→ DATA FOR PROCESSING:
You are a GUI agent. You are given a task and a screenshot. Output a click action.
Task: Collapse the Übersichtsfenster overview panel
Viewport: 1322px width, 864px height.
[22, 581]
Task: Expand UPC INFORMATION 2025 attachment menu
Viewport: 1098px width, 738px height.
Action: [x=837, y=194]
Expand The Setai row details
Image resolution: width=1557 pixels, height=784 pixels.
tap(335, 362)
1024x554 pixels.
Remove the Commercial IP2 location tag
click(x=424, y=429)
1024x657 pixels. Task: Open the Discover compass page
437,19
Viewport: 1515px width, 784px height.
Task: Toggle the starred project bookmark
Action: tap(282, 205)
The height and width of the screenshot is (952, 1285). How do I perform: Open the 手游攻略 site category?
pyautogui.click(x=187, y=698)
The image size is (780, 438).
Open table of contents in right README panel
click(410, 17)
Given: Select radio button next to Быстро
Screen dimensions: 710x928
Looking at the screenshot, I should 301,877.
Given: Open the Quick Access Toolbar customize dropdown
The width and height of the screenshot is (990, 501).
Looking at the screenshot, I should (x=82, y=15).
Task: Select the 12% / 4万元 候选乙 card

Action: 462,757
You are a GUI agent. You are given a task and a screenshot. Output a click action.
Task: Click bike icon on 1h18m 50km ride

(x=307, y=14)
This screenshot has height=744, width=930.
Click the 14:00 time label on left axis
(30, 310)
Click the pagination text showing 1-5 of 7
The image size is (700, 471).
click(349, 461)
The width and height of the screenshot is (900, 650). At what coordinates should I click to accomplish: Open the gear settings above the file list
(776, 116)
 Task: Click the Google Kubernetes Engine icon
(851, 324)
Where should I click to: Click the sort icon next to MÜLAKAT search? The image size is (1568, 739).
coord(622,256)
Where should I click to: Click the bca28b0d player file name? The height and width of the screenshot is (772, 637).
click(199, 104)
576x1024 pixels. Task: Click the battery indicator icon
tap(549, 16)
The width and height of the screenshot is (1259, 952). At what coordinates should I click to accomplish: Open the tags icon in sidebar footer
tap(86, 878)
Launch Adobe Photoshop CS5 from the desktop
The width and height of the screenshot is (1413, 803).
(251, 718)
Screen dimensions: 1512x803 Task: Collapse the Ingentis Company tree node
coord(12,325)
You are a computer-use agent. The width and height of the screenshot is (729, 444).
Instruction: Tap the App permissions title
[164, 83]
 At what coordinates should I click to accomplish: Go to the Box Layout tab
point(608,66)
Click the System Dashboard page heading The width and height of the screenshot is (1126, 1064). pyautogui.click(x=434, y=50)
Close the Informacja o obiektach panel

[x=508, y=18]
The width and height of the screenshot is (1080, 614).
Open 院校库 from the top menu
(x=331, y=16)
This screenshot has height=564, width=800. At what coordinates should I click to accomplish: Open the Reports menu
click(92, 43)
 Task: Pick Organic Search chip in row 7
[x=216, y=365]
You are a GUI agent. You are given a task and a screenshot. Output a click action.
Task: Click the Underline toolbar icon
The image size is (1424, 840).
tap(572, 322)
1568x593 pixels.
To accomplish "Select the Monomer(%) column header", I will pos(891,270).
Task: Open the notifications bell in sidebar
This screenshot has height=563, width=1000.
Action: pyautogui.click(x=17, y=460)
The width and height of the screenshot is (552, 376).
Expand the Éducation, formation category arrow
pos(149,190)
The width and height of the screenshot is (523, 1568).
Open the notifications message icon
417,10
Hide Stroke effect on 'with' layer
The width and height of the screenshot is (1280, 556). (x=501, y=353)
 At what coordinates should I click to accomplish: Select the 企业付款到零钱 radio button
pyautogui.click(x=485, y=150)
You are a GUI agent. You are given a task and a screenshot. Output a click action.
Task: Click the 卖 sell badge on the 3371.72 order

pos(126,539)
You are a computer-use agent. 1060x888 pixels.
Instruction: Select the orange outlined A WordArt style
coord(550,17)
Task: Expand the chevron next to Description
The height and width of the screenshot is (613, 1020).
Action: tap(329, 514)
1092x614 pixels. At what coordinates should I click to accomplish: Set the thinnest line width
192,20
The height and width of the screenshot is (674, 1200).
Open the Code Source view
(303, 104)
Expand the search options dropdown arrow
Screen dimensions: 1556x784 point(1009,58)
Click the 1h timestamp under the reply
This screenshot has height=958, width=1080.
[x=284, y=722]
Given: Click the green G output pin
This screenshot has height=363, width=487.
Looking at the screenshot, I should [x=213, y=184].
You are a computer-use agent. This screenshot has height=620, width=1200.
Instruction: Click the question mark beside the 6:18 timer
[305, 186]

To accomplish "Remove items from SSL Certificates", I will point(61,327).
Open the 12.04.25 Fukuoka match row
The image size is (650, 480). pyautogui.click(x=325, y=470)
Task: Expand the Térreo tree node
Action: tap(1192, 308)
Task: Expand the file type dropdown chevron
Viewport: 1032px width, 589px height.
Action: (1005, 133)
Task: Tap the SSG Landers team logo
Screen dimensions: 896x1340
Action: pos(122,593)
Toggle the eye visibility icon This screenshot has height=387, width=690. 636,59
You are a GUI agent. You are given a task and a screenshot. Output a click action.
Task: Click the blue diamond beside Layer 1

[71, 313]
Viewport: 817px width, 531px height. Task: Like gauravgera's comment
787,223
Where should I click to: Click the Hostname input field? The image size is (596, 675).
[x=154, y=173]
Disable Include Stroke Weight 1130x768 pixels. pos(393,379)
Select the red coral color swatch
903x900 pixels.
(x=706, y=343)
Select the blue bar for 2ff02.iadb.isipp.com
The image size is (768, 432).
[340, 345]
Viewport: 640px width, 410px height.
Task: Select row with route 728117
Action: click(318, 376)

→ WHAT YOU ARE ASKED TO DO: Give the number of lines in the listing above that hold the string "will", with nothing else.

→ EXERCISE ANSWER: 2